We review a development on a bootstrap method presented by Salibián-Barrera, Aelst, and Willems (2008) for robust estimators which is computationally faster and more resistant to outliers than the classical bootstrap. This fast and robust bootstrap method is, under reasonable regularity conditions, asymptotically consistent.
Robustness to outliers
In most practical cases the bootstrap is based on simulating the distribution of the estimator of interest by generating a large number of new samples randomly drawn from the original data. The estimator is recalculated in each of these bootstrap samples, and the empirical distribution of these bootstrapped estimates yields an approximation to the estimator’s true sampling distribution.
However, two main problems arise when we want to use the bootstrap to estimate the sampling distribution of robust estimators: numerical instability and computational cost.

* _JOBS_:
1. Duplicate the bootstrap passage from "We review a" up to and including "conditions, asymptotically consistent.".
2. Go on with the passage on the fast and robust bootstrap, starting after its last sentence.

* _DATA EXTRACT_:
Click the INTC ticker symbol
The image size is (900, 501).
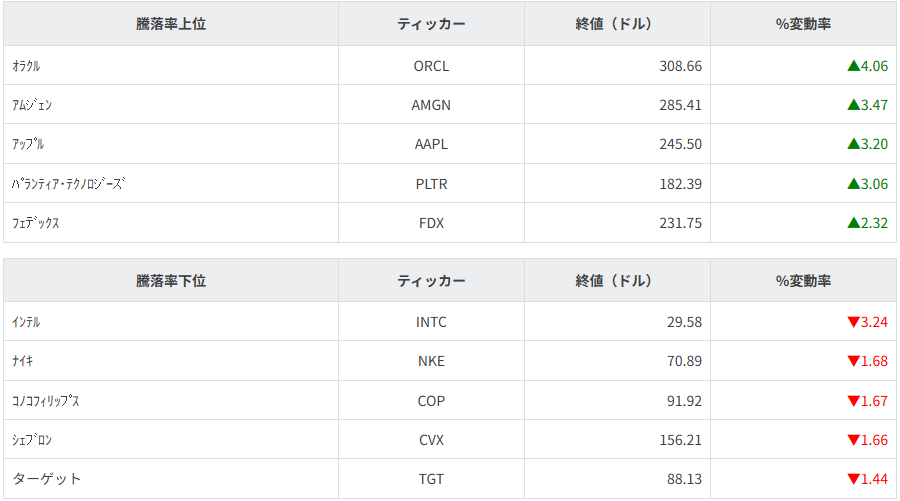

* _ANSWER LIST_:
1.
We review a development on a bootstrap method presented by Salibián-Barrera, Aelst, and Willems (2008) for robust estimators which is computationally faster and more resistant to outliers than the classical bootstrap. This fast and robust bootstrap method is, under reasonable regularity conditions, asymptotically consistent.

2.
Intuitively, the reason for the numerical instability mentioned above is as follows. Since outlying and non-outlying observations have the same chance of belonging to any bootstrap sample, with a certain positive probability, the proportion of outliers in a bootstrap sample may be larger than the fraction of contamination that the robust estimator can tolerate. In other words, a certain proportion of the re-calculated values of the robust estimate may be heavily influenced by the outliers in the data.
Recently, Salibian-Barrera and Zamar (2002) introduced a new bootstrap method for robust estimators which has the advantage of being at the same time easy to compute and resistant to outliers in the sample (in other words, it can overcome the two problems mentioned above). Examples of well-known robust estimators that fulfill this condition are S-estimators, MM-estimators and \tau-estimators.
Notations
Let’s denote with n the number of observation and with k the number of regressors. For simplify the computations, we will use a matrix notation. All the bold symbols are interpreted as vector or matrices.
The functions \rho_0 and \rho_1 are the Tukey’s functions used respectively in S-estimate and MM-estimate. For simplicity we will fix a threshold d and we consider the same Tukey function for both S and MM-estimates. We consider the following function: \rho_d(x) = \begin{cases} \begin{align*} {} & \frac{3x^2}{d^2} - \frac{3x^4}{d^4} + \frac{x^6}{d^6} \quad {} & |x| \le d \\ & 1 & |x| > d \end{align*} \end{cases} \tag{1}
For Tukey’s derivatives functions we refer to this page.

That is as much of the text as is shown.